We’re horticulturalists and nurserymen. But we think of ourselves as careful farmers.
Sustainability and earth-friendly practices are not new to us or a recent initiative. Since 1897, we have been caring stewards of our growing fields, which now number over 2000 acres, as well as good neighbors to the many family farms that make southern Wisconsin famous for its premium dairy products. Not only is this ethically correct. It is good business. Why?
It has been our experience over the past century—and science consistently confirms—that doing things the most eco-friendly way is ultimately the most efficient way, and therefore the most cost-effective way. This is good for you in terms of the relative value we are able to provide. And it is good for the livelihood and job security of our 150+ employee owners. Learn about some of our initiatives:
Keeping perennials at the correct temperature for growing and storage is energy intensive. Beyond energy-saving construction, insulation, and management of our production and storage facilities, we significantly reduce our energy consumption by collecting expended lubricating oil from our many machines and using it as heating fuel. But we do not stop there. Using a device designed and built by one of our owner-employees, we compress the steel oil filters, purging even more of the oil for recycling, which then allows us to recycle the filters themselves as scrap steel. This puts to economic use what would otherwise be a pollutant, which is good for the land, good for our 150+ owner-employees, and ultimately good you as our customer.
Our roof-runoff rainwater gardens
Our buildings are necessarily huge and have commensurately big roofs. Rainwater pouring off them can be an ecological problem or an earth-friendly asset. We chose the latter. Our state-of-the-art distribution system gently diverts the roof water into “rain gardens.” These are planted with flowers and other greenery that absorb rainwater rather than have it run off to pollute and scour the landscape. It also increases the amount of water that filters into the ground, recharging the local aquifer; protects our neighbors from flooding and drainage problems; protects nearby streams and lakes from stray pollutants; and provides valuable habitat for birds, butterflies, and many beneficial insects. Interested in a rain garden for your own home or business? We can do that.
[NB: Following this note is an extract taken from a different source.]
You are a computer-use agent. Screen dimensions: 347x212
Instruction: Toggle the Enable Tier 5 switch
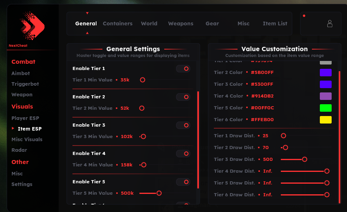(183, 182)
When you think about it, florae grown in nurseries spend a significant amount of time in potting containers in order to be robust and healthy for eventual shipment. This necessarily increases the need for irrigation and fertilizer, which is often problematic with nurseries that are minimally concerned about the environment. In contrast, we only grow florae best suited to our geographical region and perennial them at optimal times based on historic weather data. We carefully monitor and quantify irrigation and fertilizer inputs to ensure neither is in excess of what is optimal for the particular flora and the surrounding environment. We space the containers themselves to receive the optimal irrigation with the least amount of water. We take steps to restrict the movement of nutrients and irrigation-water away from our farmlands and into the surrounding environment. And that is just some of it.
Coming Soon! Our organically-certified aronia shrubs and berries
We have begun cultivating organically-certified aronia on our farms in southern Wisconsin, a dual-purpose perennial that is ideal for edible landscaping. It is a deciduous shrub known as chokeberry or black chokeberry and sometimes erroneously called chokecherry.
- Aronia for landscaping: Aronia or chokeberry or black chokeberry has been historically prized by Wisconsin landscape architects for its clusters of creamy white flowers in late spring; and for its colorful flame-colored foliage in autumn, which contrasts against the black chokeberries.
- Aronia as a food ingredient: Aronia or chokeberry or black chokeberry is prized for its dark-colored, pungently flavored aronia juice, either alone or blended with other fruit juices such as grape or apple. It is also added to syrups, teas, and soft spreads. The dark aronia berry is even used as a food coloring.
- Aronia as a health food: The health benefits of aronia juice lie in its very high levels of anthocyanins and flavonoids, which are five-to-ten times higher than for cranberry juice. Aronia juice is also high in beneficial nutrients such as antioxidants, polyphenols, minerals, and vitamins, many of which are believed to fight cancer and cardiac disease.
- Aronia as a local food source: Aronia was well known to natives and early settlers in the northern regions of what is now the United States. But it has not been cultivated commercially in this country since the end of the 19th century. Up until recently, aronia has chiefly come from Denmark, Eastern Europe, and Siberia: many, many food-miles away.